Answer
The critical points are $x=0, \sqrt {\frac{3}{5}}$ and $-\sqrt {\frac{3}{5}}$.
The second derivative test fails at $x=0$
$f(\sqrt {\frac{3}{5}})$ is a local minimum.
$f(-\sqrt {\frac{3}{5}})$ is a local maximum.
Work Step by Step
$f'(x)=5x^{4}-3x^{2}$ is defined everywhere. The critical points of $f(x)$ are the solutions of $5x^{4}-3x^{2}=0$
$5x^{4}-3x^{2}=x^{2}(5x^{2}-3)=0$
$\implies x^{2}=0$ or $ 5x^{2}-3=0$
$\implies x=0$ or $x=±\sqrt {\frac{3}{5}}$
$f''(x)=20x^{3}-6x$
$f''(0)= 0$ (the second derivative test failed at the critical point 0)

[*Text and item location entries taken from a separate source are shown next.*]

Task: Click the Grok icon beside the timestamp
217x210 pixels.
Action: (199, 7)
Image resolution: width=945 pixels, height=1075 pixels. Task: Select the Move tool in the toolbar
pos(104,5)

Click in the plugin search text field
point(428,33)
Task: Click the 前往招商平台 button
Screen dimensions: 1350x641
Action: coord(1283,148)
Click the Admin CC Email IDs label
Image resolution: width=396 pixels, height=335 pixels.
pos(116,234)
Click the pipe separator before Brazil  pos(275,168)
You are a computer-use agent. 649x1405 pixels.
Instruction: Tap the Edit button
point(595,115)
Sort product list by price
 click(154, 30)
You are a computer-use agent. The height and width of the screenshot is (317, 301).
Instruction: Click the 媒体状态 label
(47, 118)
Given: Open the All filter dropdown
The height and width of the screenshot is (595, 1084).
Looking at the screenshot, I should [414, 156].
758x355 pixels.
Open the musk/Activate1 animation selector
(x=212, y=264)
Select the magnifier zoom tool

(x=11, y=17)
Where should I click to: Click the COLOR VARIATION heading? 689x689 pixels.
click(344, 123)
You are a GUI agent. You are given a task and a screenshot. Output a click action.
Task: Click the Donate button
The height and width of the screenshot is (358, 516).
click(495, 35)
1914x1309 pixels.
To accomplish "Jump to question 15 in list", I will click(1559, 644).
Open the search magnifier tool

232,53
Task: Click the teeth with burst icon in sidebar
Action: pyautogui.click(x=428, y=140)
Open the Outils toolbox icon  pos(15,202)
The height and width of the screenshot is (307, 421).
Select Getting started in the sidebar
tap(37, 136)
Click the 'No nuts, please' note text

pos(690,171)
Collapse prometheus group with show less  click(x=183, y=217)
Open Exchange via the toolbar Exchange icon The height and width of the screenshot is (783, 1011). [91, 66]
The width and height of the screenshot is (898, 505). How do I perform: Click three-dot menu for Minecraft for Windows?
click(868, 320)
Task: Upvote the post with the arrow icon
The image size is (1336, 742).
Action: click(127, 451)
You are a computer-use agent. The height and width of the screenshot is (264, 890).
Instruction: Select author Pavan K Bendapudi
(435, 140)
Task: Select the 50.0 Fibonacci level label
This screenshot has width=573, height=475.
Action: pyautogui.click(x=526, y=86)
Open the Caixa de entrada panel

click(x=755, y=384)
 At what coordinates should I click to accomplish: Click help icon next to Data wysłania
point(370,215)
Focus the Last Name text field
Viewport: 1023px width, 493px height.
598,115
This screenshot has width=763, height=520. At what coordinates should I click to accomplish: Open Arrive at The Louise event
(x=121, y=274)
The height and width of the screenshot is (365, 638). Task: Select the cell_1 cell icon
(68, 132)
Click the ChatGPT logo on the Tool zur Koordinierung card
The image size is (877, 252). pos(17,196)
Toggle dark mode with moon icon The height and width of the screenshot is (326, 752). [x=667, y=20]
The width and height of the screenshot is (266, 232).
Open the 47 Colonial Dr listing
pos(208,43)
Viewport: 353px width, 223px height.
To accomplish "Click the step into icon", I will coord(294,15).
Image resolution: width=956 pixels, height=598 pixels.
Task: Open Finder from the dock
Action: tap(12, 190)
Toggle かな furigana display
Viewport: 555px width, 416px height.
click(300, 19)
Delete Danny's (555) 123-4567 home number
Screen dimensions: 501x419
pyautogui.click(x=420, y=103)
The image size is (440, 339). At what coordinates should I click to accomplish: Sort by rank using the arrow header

$f''(\sqrt \frac{3}{5})=20(\sqrt \frac{3}{5})^{3}-6(\sqrt \frac{3}{5})$$=12\sqrt \frac{3}{5}-6\sqrt \frac{3}{5}=positive$
$\implies f(\sqrt \frac{3}{5})$ is a local minimum.
$f''(-\sqrt \frac{3}{5})=20(-\sqrt \frac{3}{5})^{3}-6(-\sqrt \frac{3}{5})$$=-12\sqrt \frac{3}{5}+6\sqrt \frac{3}{5}=negative$
$\implies f(-\sqrt \frac{3}{5})$ is a local maximum.